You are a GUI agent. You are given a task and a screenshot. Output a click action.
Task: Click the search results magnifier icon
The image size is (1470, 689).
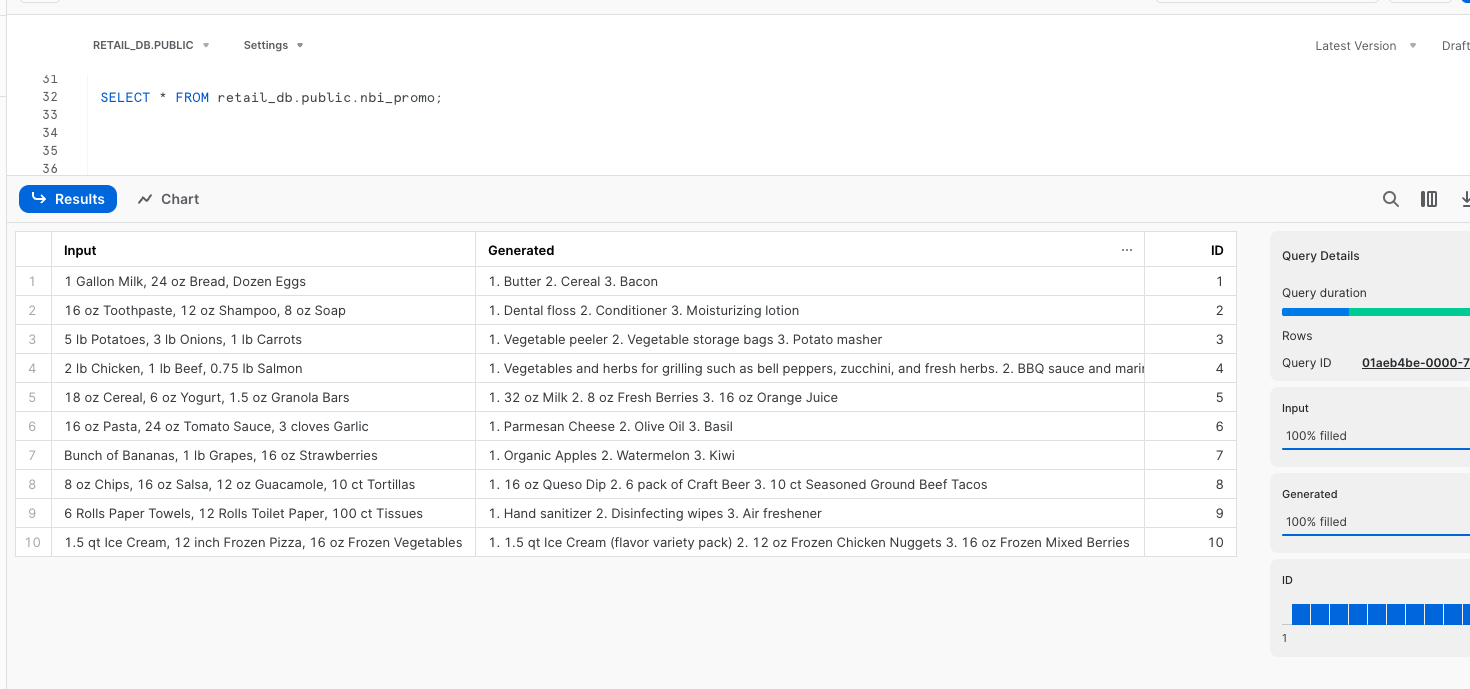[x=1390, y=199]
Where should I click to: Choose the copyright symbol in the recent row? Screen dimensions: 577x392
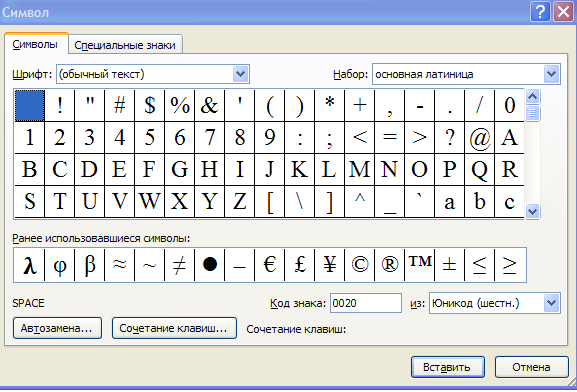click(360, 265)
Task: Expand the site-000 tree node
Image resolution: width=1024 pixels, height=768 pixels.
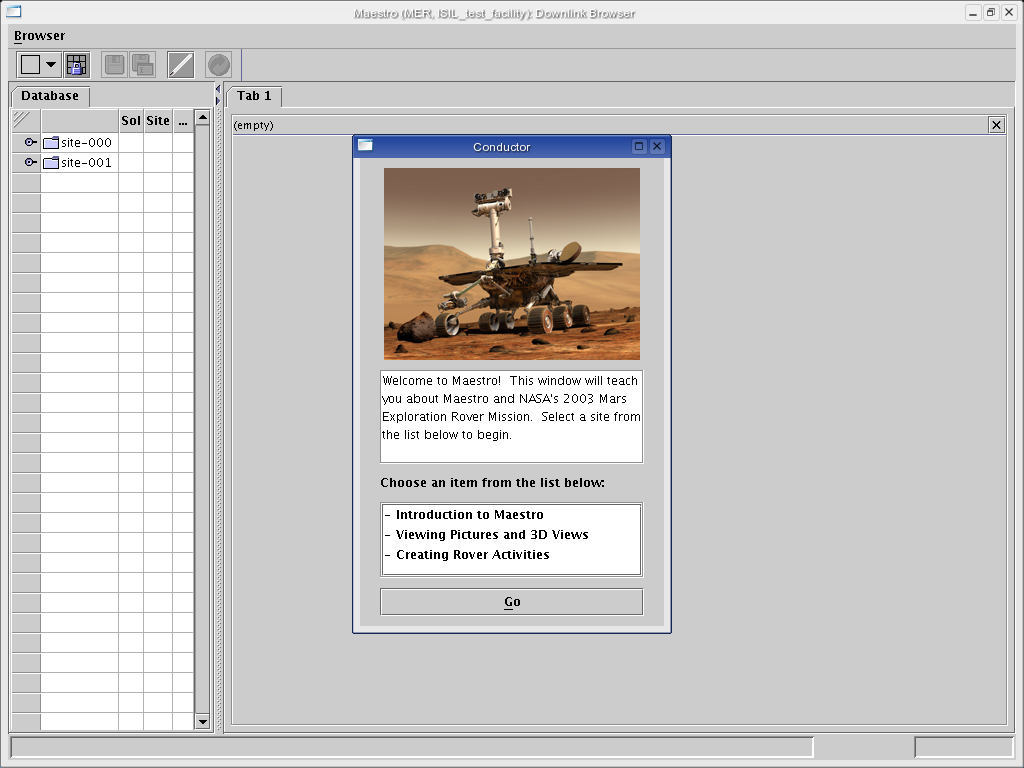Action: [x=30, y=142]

━━━

Exercise details -> Every record above must be repeated exactly, with the pictures dropped.

Answer for the task ->
You are a GUI agent. You are given a task and a screenshot. Output a click action.
Task: Click the search results magnifier icon
The image size is (1470, 689).
[x=1390, y=199]
Where should I click to: Choose the copyright symbol in the recent row? Screen dimensions: 577x392
click(360, 265)
Task: Expand the site-000 tree node
Image resolution: width=1024 pixels, height=768 pixels.
Action: [x=30, y=142]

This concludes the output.